Suddenly, without warning, the blog starts up again.
It's been a month so you would figure that I should have many new insights to share. I don't. The only event of note that has occurred is the passing of Donna. Donna was married to Charlie who is Linda's brother. Thus, Donna was Linda's sister-in-law, and since Linda and I have been "spousal" for over nineteen years, I can consider Donna to have been my sister-in-law also. Yet, by being an only child, the concept of brothers and sisters remains to be a vague experience for me. Without sharing my childhood with a sibling, I can never truly know what it is like to have a brother or sister. But I can state with certainty that if I were lucky enough to have had a sister, I could not do better than having that person be Donna. I am not alone in this perception.
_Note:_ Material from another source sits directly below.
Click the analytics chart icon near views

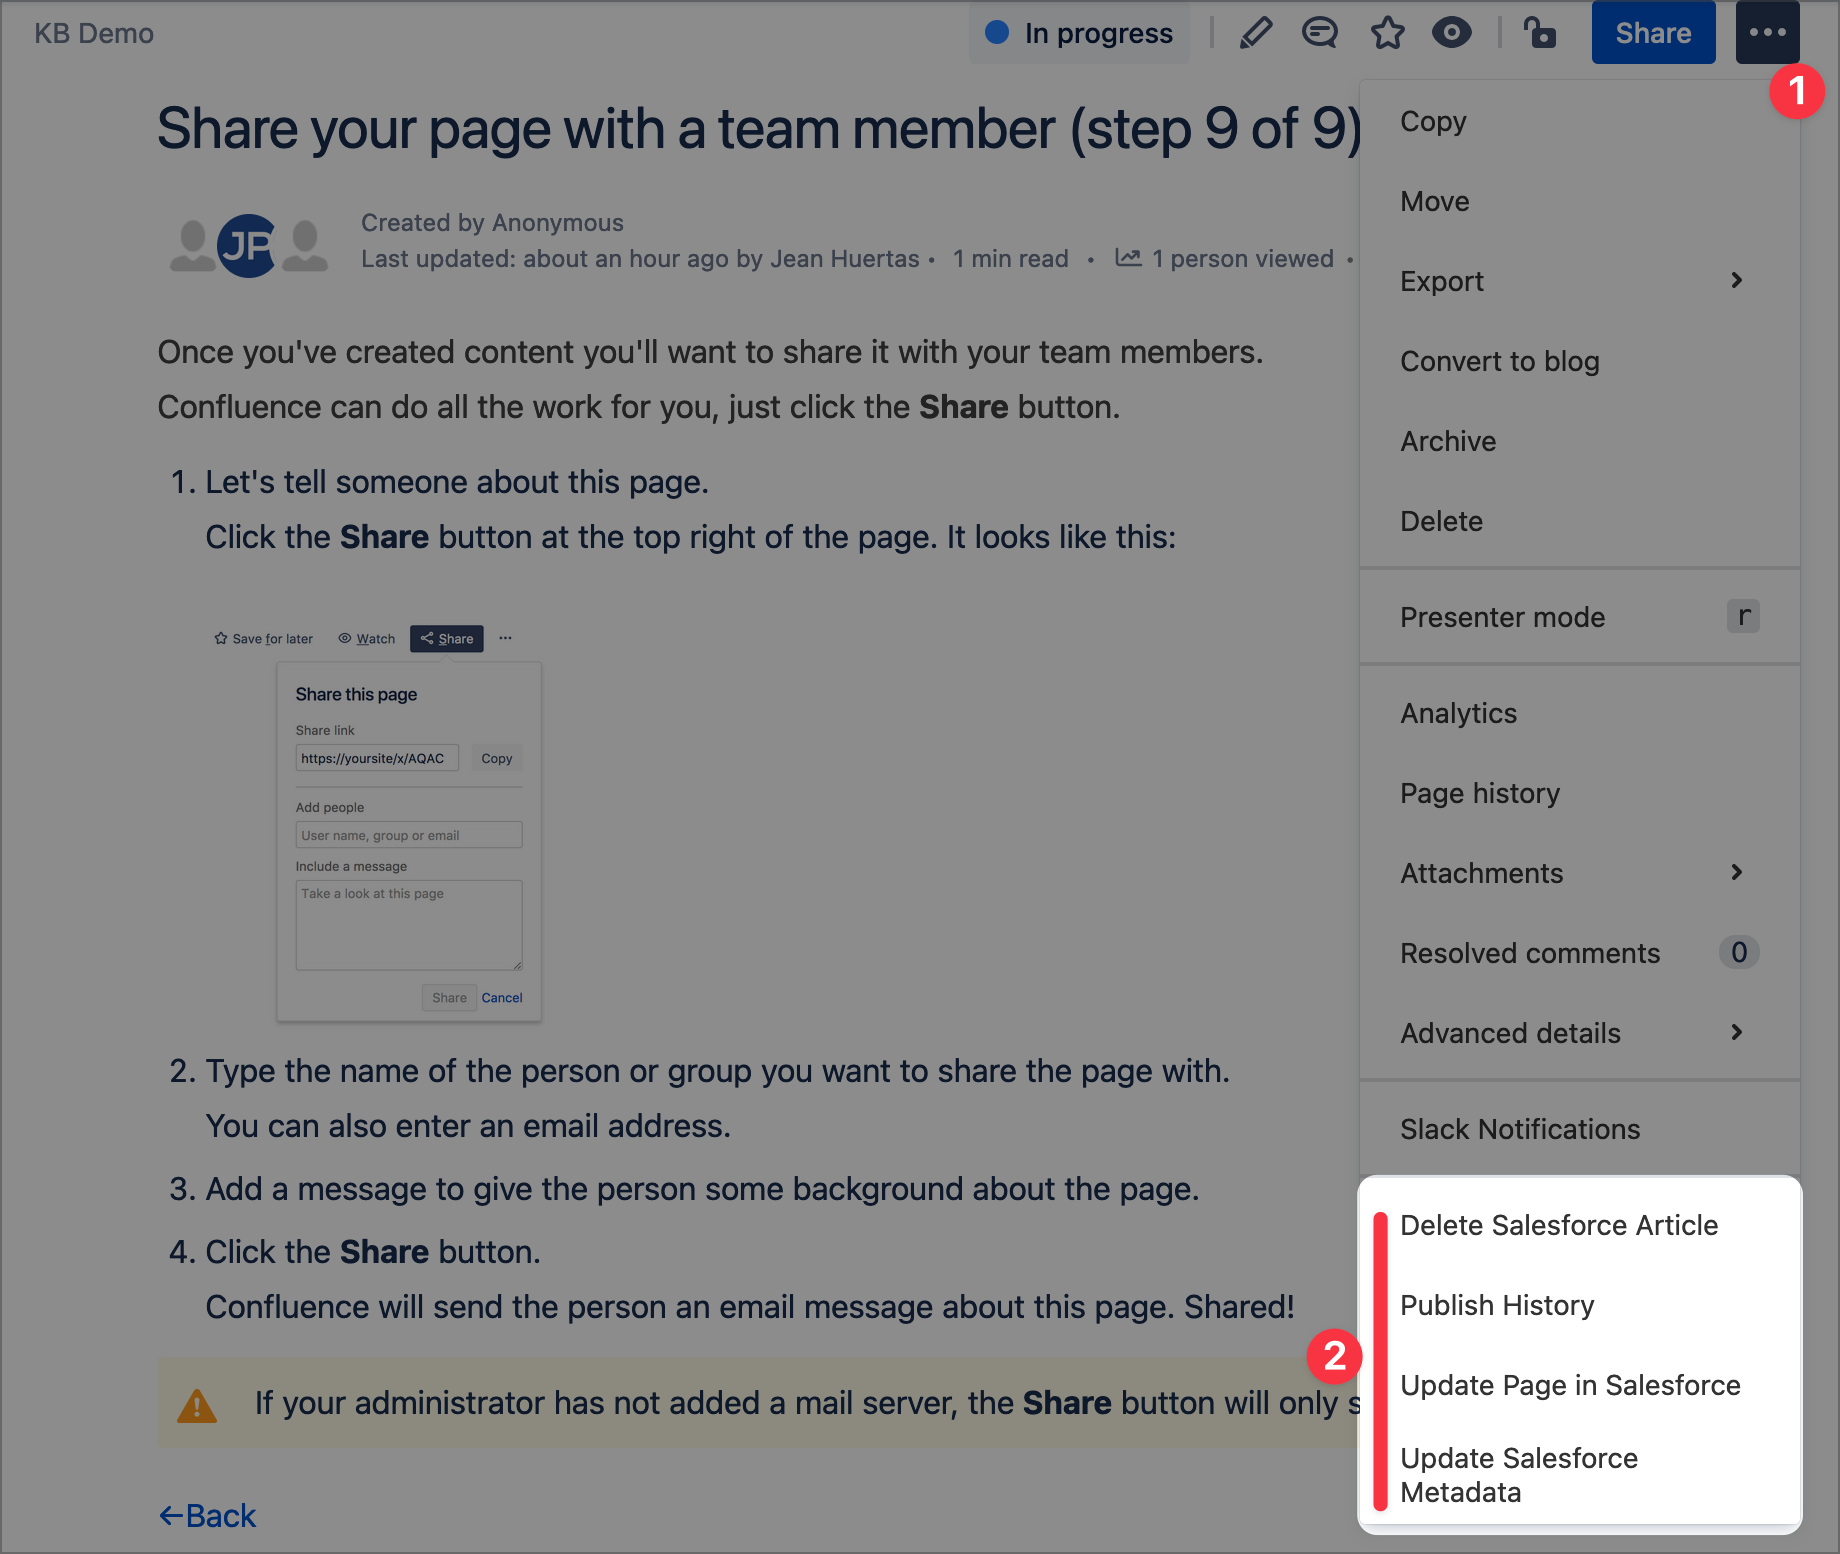click(x=1128, y=258)
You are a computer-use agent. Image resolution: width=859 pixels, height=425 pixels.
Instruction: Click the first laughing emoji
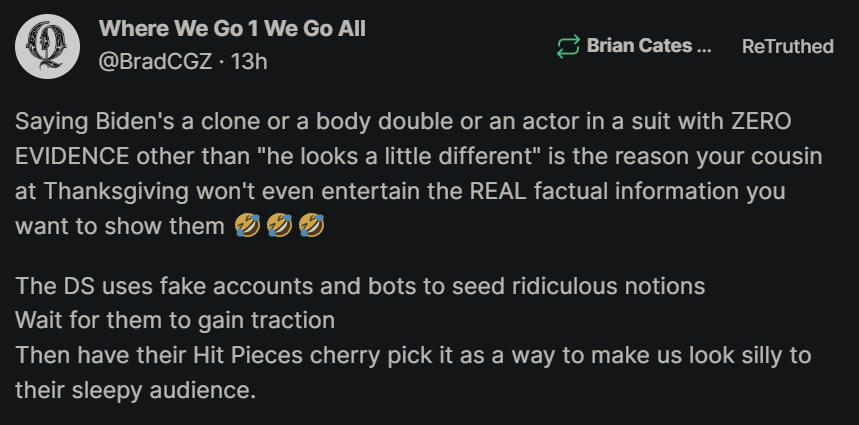245,227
Yesterday was Donna's funeral. It was the biggest turnout I have ever seen for such an occasion. I knew Donna was loved and had many friends, but I was dumbstruck to see the size of the crowd that attended her burial. If my own demise has one tenth of the attendance, then I will have left this existence knowing I was rich beyond measure with friends.
Donna died from skin cancer last Sunday. Linda and I went out there earlier that day. It was a somber party that gathered, a sad conference of friends and relations praying for miracles. The only miracle was Donna's pain and suffering ending. Bittersweet the release when the time came for the final goodbye.
Yesterday, as friends and relatives celebrated her life, the earth still revolved on its axis, its pulse noticeably dulled. Those left behind have had their lives enriched by crossing Donna's path. We are saddened she is gone, but oh how grateful we are that she once was.